Publication Type: Article / Article
Volume: 15 Issue: 1
Publication Date: 2025
Doi Number: 10.1038/s41598-025-00708-w
Journal Name: Scientific Reports
Journal Indexes: Science Citation Index Expanded (SCI-EXPANDED), Scopus, Academic Search Premier, BIOSIS, Chemical Abstracts Core, MEDLINE, Veterinary Science Database, Directory of Open Access Journals
Keywords: Immune checkpoint inhibitor, mNSCLC, NLR, Splenic volume, Systemic inflammation
Gazi University Affiliated: Yes

Abstract

Introduction Immune checkpoint inhibitors (ICIs) targeting PD-1 and PD-L1 have emerged as promising treatments for advanced NSCLC patients without actionable mutations. However, predicting treatment response remains challenging, especially in second-line settings. Although PD-L1 is the only validated biomarker, additional prognostic tools are needed. Systemic inflammation markers such as the neutrophil-to-lymphocyte ratio (NLR) show potential but remain underused.
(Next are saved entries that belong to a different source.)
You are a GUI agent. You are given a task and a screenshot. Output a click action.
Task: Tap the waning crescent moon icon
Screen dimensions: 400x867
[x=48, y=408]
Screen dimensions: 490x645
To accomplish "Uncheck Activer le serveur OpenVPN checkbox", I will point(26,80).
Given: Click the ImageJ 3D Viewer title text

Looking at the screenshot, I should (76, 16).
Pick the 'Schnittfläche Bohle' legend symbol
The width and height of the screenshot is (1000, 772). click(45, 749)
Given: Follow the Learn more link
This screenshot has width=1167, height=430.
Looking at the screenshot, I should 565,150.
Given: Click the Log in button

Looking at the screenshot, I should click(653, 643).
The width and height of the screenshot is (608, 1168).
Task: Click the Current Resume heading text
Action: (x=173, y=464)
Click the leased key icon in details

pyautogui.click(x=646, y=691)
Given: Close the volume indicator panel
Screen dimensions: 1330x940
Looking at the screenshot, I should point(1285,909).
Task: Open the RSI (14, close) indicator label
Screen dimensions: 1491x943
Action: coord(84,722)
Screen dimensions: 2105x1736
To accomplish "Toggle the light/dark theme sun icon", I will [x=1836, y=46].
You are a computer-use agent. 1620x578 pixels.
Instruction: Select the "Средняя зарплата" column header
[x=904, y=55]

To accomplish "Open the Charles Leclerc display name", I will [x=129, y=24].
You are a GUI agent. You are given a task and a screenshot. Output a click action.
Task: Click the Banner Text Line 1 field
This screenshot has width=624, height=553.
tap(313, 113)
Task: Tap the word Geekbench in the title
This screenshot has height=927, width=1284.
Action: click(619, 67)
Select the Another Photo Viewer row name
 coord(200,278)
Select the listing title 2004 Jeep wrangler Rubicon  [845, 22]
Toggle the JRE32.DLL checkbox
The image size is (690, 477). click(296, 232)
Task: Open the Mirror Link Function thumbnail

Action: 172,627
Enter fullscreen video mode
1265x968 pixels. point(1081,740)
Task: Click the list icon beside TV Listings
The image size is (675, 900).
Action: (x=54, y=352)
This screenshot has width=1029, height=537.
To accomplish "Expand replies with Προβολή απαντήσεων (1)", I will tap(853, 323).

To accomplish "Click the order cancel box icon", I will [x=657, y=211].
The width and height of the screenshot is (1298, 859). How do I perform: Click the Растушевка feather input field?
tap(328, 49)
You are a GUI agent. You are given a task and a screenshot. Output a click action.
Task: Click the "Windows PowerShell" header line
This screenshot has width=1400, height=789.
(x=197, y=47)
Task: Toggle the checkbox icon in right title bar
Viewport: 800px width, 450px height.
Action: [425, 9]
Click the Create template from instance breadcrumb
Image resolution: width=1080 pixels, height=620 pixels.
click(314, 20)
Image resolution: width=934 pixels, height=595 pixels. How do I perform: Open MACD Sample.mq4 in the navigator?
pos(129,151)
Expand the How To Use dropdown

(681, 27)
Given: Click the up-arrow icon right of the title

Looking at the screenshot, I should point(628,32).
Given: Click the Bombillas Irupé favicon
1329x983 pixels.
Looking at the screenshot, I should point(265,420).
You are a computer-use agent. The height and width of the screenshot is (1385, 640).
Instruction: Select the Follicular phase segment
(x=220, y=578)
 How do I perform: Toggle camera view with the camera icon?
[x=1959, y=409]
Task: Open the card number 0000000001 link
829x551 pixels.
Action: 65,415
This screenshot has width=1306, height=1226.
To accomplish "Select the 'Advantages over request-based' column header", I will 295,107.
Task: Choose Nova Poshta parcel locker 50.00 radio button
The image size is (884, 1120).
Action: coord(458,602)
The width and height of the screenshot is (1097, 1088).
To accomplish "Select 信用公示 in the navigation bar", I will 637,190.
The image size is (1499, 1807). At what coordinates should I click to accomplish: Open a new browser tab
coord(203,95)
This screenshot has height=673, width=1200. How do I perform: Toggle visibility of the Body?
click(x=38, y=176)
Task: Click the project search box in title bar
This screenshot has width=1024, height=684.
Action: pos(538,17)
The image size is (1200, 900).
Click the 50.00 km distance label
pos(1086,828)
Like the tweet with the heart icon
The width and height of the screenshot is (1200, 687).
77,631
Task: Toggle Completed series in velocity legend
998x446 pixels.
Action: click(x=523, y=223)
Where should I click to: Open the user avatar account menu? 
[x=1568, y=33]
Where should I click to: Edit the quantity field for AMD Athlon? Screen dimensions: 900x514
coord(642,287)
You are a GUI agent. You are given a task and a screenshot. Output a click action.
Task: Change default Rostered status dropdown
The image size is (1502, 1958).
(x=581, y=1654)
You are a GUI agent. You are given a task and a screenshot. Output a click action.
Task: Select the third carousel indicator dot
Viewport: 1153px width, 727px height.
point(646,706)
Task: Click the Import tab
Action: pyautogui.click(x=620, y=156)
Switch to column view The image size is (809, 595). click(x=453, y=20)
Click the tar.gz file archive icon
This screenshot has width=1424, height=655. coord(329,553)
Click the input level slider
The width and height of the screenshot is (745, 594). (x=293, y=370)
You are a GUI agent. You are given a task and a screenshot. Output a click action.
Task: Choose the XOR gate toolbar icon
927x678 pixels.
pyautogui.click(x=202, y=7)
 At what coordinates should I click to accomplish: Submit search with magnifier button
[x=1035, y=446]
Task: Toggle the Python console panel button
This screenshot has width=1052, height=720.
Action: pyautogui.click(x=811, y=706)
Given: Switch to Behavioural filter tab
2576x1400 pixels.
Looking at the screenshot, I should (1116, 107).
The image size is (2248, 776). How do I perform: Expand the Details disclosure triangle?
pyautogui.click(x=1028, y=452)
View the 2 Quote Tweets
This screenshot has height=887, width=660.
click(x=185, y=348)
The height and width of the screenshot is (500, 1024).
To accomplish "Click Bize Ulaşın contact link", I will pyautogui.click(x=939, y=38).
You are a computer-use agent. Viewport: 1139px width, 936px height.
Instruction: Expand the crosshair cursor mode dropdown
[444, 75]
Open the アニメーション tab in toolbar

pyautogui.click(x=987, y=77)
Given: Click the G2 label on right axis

Myeloid-derived suppressor cells (MDSCs), linked to immunotherapy resistance, are associated with increased splenic volume. Therefore this study introduces a splenic index score, combining pre-immunotherapy splenic volume and NLR, to evaluate its prognostic value in NSCLC patients treated with nivolumab in the second-line setting. We analyzed 50 patients with metastatic non-small cell lung cancer (NSCLC) who received nivolumab as second-line or later therapy. Baseline splenic volume and neutrophil-to-lymphocyte ratio (NLR) were assessed using imaging and laboratory data prior to nivolumab initiation. The Splenic Index Score for each patient was calculated using the formula: (baseline splenic volume) × (NLR). Additionally, we evaluated the impact of other factors, including body mass index (BMI), tumor PD-L1 expression, Eastern Cooperative Oncology Group (ECOG) performance status, and sites of metastasis. The median Splenic Index score was 877.3 (range: 180–4830). A higher Splenic Index score was significantly associated with worse overall survival (OS) and progression-free survival (PFS) (p = 0.001 and p = 0.03, respectively). Specifically, patients with a high Splenic Index score had a median PFS of 3 months, compared to 8 months in those with a low Splenic Index score (HR 1.96, 95% CI 1-3.7, p = 0.03). Similarly, the median OS was 4 months for patients with a high Splenic Index score, while it was 15 months for those with a low score (HR 3.5, 95% CI 1.6–7.3, p = 0.001). Baseline splenic volume, basal NLR, and tumor PD-L1 expression were also evaluated; however, no significant differences in PFS or OS were observed for these parameters. Our study demonstrates that the splenic index score, derived from combining radiological and peripheral inflammatory biomarkers, serves as a predictive tool for progression-free survival (PFS) and overall survival (OS) in metastatic NSCLC patients receiving second-line nivolumab therapy.